15. Changes to This Privacy Policy
We may update this Privacy Policy from time to time. When we make material changes, we will:
- Post the updated policy on this page with a revised "Last Updated" date
- Notify you by email (if we have your email address) or by prominent notice on our websites
- Where changes affect processing based on consent (including biometric data processing), obtain new consent as required by applicable law
We encourage you to review this policy periodically.
16. Contact Us
If you have any questions about this Privacy Policy, our data practices, or your rights, contact us at:
Luxand, Inc. 700 N Fairfax Street, Suite 614C Alexandria, VA 22314 United States
Email: info@luxand.com
For privacy rights requests, please include "Privacy Rights Request" in your email subject line and specify your state or country of residence.

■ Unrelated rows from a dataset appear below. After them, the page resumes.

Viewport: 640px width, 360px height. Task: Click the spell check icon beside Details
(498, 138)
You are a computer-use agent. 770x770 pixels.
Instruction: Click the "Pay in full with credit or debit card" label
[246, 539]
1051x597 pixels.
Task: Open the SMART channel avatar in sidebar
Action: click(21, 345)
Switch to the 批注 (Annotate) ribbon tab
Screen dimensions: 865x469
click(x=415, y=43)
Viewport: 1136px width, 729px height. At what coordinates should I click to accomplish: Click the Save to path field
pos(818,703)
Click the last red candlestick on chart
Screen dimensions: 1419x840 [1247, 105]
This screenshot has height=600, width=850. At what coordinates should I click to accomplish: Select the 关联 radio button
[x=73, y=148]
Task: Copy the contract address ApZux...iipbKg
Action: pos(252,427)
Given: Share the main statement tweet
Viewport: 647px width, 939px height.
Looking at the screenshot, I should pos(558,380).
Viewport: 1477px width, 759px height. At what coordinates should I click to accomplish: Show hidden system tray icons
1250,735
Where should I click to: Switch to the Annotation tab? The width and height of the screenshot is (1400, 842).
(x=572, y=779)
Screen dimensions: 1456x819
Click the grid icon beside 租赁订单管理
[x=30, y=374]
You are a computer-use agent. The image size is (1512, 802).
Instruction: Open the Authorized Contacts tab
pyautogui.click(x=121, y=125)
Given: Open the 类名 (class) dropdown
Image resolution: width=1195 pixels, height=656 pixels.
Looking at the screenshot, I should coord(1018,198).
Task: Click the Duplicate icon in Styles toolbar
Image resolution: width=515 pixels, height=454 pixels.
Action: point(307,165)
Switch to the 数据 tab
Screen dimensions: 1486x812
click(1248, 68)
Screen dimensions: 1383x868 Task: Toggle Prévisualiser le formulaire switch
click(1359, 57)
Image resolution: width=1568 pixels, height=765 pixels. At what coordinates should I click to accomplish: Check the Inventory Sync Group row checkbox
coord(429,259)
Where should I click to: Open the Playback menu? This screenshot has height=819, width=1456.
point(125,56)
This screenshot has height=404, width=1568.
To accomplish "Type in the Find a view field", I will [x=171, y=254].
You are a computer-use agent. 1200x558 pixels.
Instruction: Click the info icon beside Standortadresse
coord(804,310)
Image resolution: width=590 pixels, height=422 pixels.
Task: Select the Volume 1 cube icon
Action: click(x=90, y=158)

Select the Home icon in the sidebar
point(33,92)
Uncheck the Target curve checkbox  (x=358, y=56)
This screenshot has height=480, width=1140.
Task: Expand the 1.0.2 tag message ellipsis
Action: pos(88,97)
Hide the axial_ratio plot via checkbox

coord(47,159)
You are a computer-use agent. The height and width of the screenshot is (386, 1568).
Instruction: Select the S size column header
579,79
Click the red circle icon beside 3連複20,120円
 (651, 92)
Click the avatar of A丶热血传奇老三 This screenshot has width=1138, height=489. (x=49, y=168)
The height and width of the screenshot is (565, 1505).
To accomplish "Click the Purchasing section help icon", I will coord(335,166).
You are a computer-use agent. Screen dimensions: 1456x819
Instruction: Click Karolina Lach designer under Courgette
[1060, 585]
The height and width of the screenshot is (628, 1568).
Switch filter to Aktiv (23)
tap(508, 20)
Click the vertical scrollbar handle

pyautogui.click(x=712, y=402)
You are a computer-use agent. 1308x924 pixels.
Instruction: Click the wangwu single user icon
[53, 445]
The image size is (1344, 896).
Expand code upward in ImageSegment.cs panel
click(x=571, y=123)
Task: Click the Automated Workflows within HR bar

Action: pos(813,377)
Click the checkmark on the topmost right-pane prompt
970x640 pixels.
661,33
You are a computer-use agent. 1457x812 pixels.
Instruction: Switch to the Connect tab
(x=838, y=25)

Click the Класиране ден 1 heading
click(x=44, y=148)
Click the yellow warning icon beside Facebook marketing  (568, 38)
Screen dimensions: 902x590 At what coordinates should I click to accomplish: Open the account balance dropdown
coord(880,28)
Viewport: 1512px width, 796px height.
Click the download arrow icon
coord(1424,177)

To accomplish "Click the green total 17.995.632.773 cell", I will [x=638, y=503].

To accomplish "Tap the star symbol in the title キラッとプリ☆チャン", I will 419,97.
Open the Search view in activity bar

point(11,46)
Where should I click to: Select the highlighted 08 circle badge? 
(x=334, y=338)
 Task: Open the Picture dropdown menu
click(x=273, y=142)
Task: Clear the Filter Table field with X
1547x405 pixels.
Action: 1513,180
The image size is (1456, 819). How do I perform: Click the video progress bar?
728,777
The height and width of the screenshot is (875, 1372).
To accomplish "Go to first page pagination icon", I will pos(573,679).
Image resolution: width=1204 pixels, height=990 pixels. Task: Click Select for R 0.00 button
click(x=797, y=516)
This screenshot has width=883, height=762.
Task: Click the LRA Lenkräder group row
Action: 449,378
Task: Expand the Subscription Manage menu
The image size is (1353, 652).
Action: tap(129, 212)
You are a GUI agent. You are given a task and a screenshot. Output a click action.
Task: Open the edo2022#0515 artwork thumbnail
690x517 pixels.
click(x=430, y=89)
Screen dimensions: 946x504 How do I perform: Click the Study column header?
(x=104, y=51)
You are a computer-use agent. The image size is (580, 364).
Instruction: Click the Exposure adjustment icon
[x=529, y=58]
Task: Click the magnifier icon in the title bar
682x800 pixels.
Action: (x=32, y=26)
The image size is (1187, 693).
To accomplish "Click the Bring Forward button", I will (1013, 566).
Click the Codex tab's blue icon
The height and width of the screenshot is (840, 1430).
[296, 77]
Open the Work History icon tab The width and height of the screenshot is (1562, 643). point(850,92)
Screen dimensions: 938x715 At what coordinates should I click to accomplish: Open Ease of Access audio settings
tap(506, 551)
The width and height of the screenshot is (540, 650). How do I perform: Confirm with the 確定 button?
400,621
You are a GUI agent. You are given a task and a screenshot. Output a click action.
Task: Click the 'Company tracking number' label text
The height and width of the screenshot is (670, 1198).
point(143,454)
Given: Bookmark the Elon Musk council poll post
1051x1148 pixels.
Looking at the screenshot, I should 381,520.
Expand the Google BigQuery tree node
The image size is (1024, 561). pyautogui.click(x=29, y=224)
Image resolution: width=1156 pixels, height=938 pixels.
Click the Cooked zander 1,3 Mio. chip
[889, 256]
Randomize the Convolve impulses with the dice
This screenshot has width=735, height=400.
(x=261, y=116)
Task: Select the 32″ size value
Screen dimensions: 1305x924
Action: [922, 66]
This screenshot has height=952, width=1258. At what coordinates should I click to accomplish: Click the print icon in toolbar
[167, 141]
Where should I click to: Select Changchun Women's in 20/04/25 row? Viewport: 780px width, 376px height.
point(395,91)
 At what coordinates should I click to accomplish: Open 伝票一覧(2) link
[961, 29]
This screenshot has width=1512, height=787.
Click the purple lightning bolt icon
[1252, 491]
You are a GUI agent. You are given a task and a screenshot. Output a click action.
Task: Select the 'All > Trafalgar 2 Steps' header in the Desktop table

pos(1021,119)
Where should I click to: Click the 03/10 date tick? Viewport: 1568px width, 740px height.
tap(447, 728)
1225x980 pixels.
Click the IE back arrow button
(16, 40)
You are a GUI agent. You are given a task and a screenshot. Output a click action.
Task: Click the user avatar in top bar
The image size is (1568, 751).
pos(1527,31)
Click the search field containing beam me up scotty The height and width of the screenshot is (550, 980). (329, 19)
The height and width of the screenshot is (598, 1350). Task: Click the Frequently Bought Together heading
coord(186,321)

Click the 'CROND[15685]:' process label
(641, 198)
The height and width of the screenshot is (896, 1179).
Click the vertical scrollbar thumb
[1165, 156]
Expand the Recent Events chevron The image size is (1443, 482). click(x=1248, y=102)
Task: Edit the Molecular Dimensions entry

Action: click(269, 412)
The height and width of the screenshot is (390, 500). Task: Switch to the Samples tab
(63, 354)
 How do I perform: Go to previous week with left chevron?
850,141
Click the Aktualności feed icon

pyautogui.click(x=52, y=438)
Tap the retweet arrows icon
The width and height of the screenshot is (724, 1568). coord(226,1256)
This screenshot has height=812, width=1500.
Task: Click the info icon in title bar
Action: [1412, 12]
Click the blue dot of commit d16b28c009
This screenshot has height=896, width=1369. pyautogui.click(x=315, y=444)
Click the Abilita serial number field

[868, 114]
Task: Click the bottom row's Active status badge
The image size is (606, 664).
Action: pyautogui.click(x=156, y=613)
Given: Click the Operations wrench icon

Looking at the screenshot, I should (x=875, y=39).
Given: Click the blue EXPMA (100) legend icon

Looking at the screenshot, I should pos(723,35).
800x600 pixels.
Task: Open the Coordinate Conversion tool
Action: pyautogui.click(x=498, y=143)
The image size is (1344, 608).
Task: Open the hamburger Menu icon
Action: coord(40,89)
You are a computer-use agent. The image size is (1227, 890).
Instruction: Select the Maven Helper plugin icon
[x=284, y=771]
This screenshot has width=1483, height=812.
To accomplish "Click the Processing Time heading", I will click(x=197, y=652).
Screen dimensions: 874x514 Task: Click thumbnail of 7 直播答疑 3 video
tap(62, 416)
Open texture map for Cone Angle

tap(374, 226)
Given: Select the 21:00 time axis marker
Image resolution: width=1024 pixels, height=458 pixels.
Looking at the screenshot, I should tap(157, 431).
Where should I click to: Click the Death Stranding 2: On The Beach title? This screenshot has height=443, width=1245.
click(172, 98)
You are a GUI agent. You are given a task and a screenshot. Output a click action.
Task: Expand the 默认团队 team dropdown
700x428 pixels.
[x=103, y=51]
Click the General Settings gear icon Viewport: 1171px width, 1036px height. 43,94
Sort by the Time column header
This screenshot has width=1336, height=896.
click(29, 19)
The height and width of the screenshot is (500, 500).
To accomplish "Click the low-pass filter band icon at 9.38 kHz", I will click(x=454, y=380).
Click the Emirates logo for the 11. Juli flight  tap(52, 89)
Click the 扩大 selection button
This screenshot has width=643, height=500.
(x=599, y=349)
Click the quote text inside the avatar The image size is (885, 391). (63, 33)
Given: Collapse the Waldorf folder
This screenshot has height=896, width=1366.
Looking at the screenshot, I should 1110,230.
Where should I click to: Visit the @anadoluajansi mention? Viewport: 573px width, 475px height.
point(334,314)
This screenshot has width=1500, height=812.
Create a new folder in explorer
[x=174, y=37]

17. Additional Jurisdictions
17.1. Brazil (LGPD)
If you are located in Brazil, you have rights under the Lei Geral de Protecao de Dados (LGPD), including the right to access, correct, delete, and port your personal data, and the right to revoke consent. To exercise these rights, contact info@luxand.com.
17.2. Switzerland (FADP)
If you are located in Switzerland, your personal data is protected under the Federal Act on Data Protection (FADP). You have rights similar to those described in Section 11 (European Privacy Rights). To exercise these rights, contact info@luxand.com.
This privacy policy was last updated on February 26, 2025.